カーボンリサイクル実証研究拠点視察 | Sustainable協議会(S協議会) | 協議会 | 近未来コンクリート研究会は、インフラを適切に維持管理することを推進する支援をするとともに、これから建設されるコンクリート構造物を長寿命化するための研究を行います。

カーボンリサイクル実証研究拠点視察
2023年1月12日

・日時:2023年1月12日,13:20~16:00
・場所:広島県豊田郡大崎上島町中野6208-1大崎発電所内
・視察内容:Gas-to-Lipidsバイオプロセスの開発
CO2有効利用コンクリートの研究開発
 微細藻類由来SAFの製造に係る研究開発
・参加者:19名
・主催:中国電力株式会社

現地では,石炭ガス化燃料電池複合発電とCO2の分離・回収技術を組み合わせた石炭火力発電の実証試験を行う大崎クールジェンから排出される実ガスのCO2を使用した,カーボンリサイクル技術の実証実験が行われていた。
当日は,現在進行しているプロジェクトのうち3プロジェクトについて視察を行った。

「Gas-to-Lipidsバイオプロセスの開発」では,バクテリアにCO2とH2を与えて酢酸を生成し,その酢酸を微生物に与えて脂質を製造するという二段階発酵のプロセスの最適化について研究が行われていた。
1Lの培養液から1日30gの油脂を製造できるそうで,配管がむき出しの複雑な製造装置の外観に圧倒された。
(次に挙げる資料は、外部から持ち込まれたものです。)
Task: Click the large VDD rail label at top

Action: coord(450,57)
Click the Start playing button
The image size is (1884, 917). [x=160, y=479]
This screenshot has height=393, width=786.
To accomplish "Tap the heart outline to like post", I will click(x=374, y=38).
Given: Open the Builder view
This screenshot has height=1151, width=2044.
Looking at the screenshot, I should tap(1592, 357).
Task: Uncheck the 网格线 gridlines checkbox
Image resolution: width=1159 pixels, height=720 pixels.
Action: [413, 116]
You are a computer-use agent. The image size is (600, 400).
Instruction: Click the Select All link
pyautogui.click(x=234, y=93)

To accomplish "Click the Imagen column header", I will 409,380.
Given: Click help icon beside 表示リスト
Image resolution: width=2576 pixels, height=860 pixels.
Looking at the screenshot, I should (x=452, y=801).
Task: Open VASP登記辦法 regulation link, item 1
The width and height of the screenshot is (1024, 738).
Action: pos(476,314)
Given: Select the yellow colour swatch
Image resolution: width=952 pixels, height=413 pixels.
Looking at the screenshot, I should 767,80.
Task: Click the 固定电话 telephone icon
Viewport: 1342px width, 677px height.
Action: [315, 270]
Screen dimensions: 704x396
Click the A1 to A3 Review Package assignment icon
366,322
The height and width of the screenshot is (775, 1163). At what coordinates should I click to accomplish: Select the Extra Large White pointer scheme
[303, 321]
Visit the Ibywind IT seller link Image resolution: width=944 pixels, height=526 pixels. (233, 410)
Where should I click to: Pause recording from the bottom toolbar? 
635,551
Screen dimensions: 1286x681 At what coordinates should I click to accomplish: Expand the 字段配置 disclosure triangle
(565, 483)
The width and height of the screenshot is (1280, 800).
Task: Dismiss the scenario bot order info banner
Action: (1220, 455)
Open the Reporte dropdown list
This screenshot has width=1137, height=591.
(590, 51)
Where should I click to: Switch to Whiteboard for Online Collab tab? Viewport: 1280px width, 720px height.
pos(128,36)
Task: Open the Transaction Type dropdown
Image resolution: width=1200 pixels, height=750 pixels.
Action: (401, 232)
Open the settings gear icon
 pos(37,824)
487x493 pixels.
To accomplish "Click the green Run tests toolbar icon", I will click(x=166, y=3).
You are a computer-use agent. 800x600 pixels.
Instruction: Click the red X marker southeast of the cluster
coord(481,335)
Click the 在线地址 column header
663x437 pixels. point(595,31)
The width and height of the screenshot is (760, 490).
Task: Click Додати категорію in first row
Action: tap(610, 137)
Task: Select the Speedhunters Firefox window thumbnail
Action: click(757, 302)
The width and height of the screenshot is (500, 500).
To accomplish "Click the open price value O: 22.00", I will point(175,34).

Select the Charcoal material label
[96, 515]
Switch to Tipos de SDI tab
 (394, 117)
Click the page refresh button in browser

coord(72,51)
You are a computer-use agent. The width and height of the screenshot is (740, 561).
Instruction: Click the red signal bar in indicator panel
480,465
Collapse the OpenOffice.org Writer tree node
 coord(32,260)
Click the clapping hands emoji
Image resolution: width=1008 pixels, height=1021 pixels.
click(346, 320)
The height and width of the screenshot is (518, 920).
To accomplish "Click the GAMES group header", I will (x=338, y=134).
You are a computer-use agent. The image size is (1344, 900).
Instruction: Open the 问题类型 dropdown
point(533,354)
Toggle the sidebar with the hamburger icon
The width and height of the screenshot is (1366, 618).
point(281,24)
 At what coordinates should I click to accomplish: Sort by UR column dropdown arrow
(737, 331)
「CO2有効利用コンクリートの研究開発」では,CO2と反応して硬化する性質を持つ殊混和材γC2Sを使用したコンクリートであるCO2-SUICOMの適用範囲を拡大するため,屋外でCO2を吸収させる方法や中性化による鉄筋腐食の対策について屋外大型試験体を用いて検討を行っていた。
残念ながら写真撮影はできなかったが,視察者から数多くの質問が出され,関心の高さがうかがえた。
現在,結果を整理中とのことであり,検証結果の公開が楽しみである。
「微細藻類由来SAFの製造に係る研究開発」では,10種類ほど確認されている成長過程で油脂などを蓄える微細藻類から,収穫・濃縮→抽出・生成→乾燥の工程によりSAF(持続可能な航空燃料,Sustainable Aviation Fuel)を製造する産業の基盤研究を行っていた。
5日で培養液400Lから800gの油脂を収穫できるそうで,同施設では培養方法・条件の標準化や各工程の検証を行っていた。
同施設の成果は企業に提供されることになっており,先行しているアメリカに追い付き追い越せという熱い意気込みが若手研究者から伝わってきた。